» **DESCRIPTION OF THE TASK**: Update the part of the records that opens with the line containing "You are a computer-use" and runs through the end of the records, replacing "title" with "heading" and leaving everything else unchanged. Give back only those lines, without the pictures.

⁂

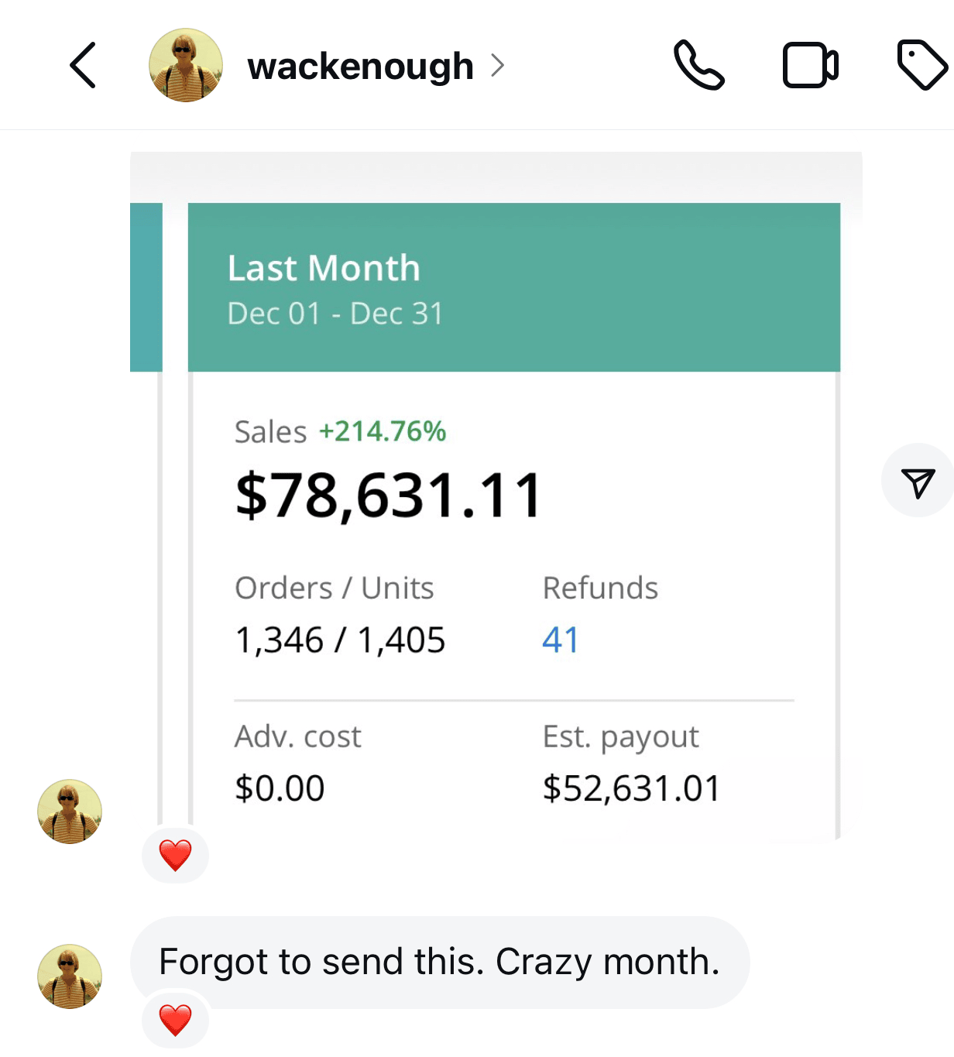The width and height of the screenshot is (954, 1057).
Task: Tap the teal card strip at left
Action: coord(146,287)
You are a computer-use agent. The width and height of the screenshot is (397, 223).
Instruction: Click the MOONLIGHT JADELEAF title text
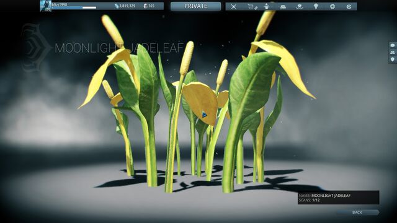click(119, 48)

⁂

» **RESPONSE TO THE TASK**:
You are a computer-use agent. The width and height of the screenshot is (397, 223).
Instruction: Click the MOONLIGHT JADELEAF heading text
click(119, 48)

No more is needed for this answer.